PHOTO: Courtesy of WLUK
MADISON, WI (WTAQ-WLUK) — Both Democratic Gov. Tony Evers and Republicans who control the Wisconsin Legislature say they want the aging Green Bay Correctional Institution to close.
But how they accomplish that still needs to be worked out.
In signing the 2025-27 state budget in the early morning hours on Thursday, Evers vetoed a provision that would have set a deadline of 2029 for the prison in Allouez to close.
Evers called it the most important of his 23 vetoes.
“We just took the date out,” he said. “We’re going to close it, but we need more compromise on that. We need to get things going before we start taking people out of Green Bay Correctional.”
GBCI has been the subject of years of complaints of inhumane conditions, including an infestation of mice.
While several dominoes need to fall before GBCI can close, the budget takes the first step. It provides more than $130.7 million to build a new youth prison in Dane County. That prison would replace the troubled Lincoln Hills and Copper Lake juvenile facilities in northern Wisconsin. Lincoln Hills would then be converted into an adult facility.
“A lot of the medium-security prisoners that are held, improperly, at Green Bay Correctional, because it’s a maximum-security facility, would go to a place like a refurbished Lincoln Hills, and then you could kind of shuffle around the maximum-security guys to other maximum-security prisons and close GBCI,” said State Sen. Eric Wimberger, R-Oconto.
Additionally, the budget provides $15 million to develop preliminary plans and specifications for facility realignment and the eventual closure of the Green Bay prison.
“If you were to do the Lincoln Hills conversion and also do an expansion at one of the other medium-security prisons, you could actually close Green Bay Correctional by 2029,” Wimberger maintained.
There are still sticking points, though, as to the next steps. Evers released a corrections reform plan last winter, but Republican lawmakers remain skeptical.
“The Evers correction plan expands earned release to people who are not now eligible, to even criminals like carjackers and robbers,” Wimberger said. “And his plan to ultimately close Green Bay Correctional is a policy change that will let criminals into your neighborhood on electronic monitoring if they do just some rehabilitative programming.”

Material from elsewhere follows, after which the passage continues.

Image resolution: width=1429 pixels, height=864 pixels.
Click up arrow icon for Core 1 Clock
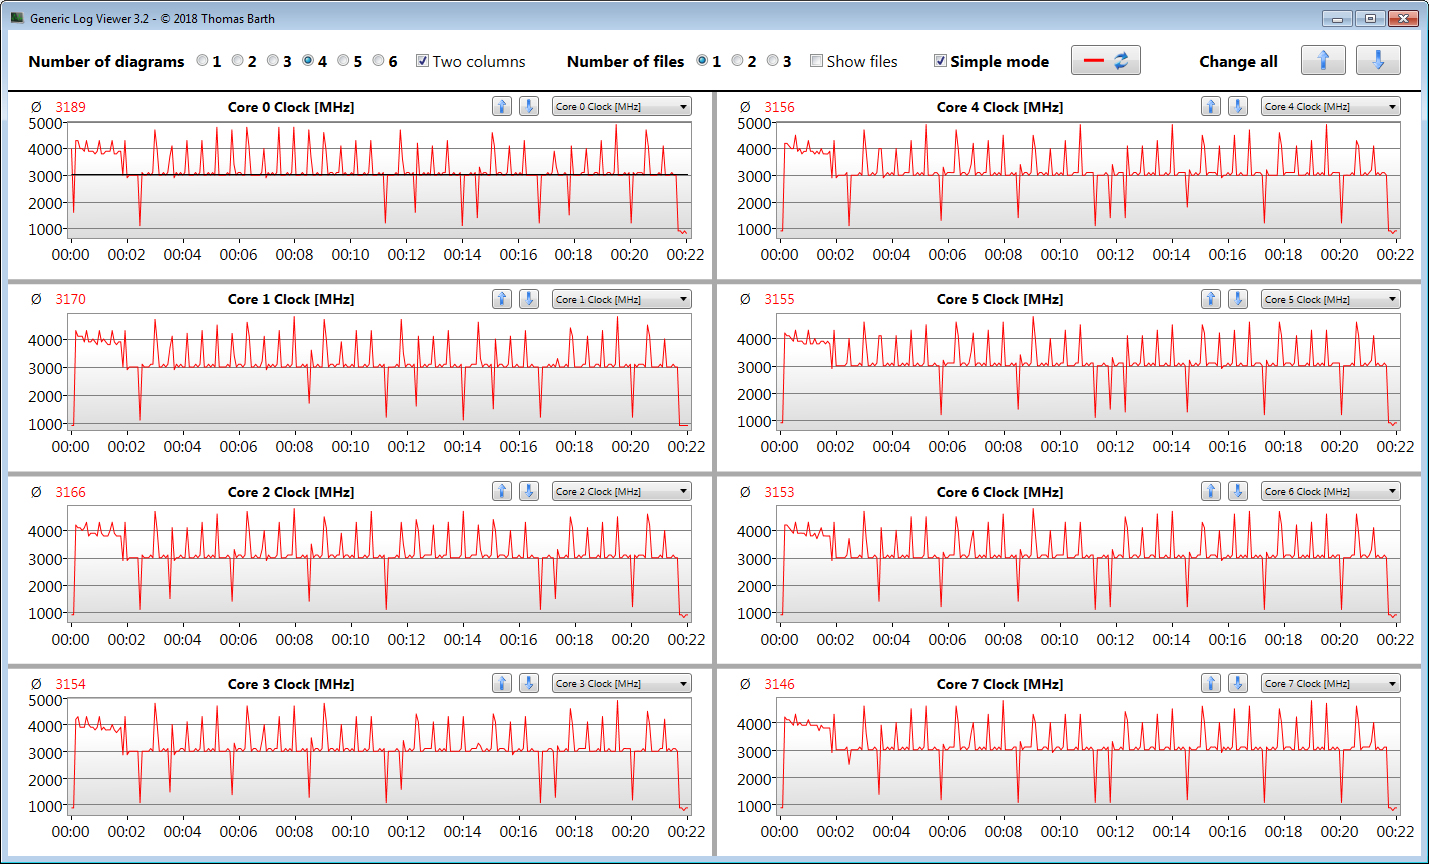click(x=502, y=299)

“(The budget veto is) more of a message that the Legislature needs to work together with us to get a plan,” Evers said. “We have a plan that’s out there and hopefully they will work with us on that.”
Allouez village president Jim Rafter expressed disappointment in the veto. In a statement, he said:
Last night’s partial veto by the governor is a depiction of how broken our state government is. Despite Republicans and Democrats lining up in support for a timely closure of GBCI, our state budget now merely provides funds to further study the issue. The time for studying has come and gone. The Village of Allouez and our community demand action and the certainty they deserve about when this facility will be closed.
Green Bay Correctional Institution opened in 1898.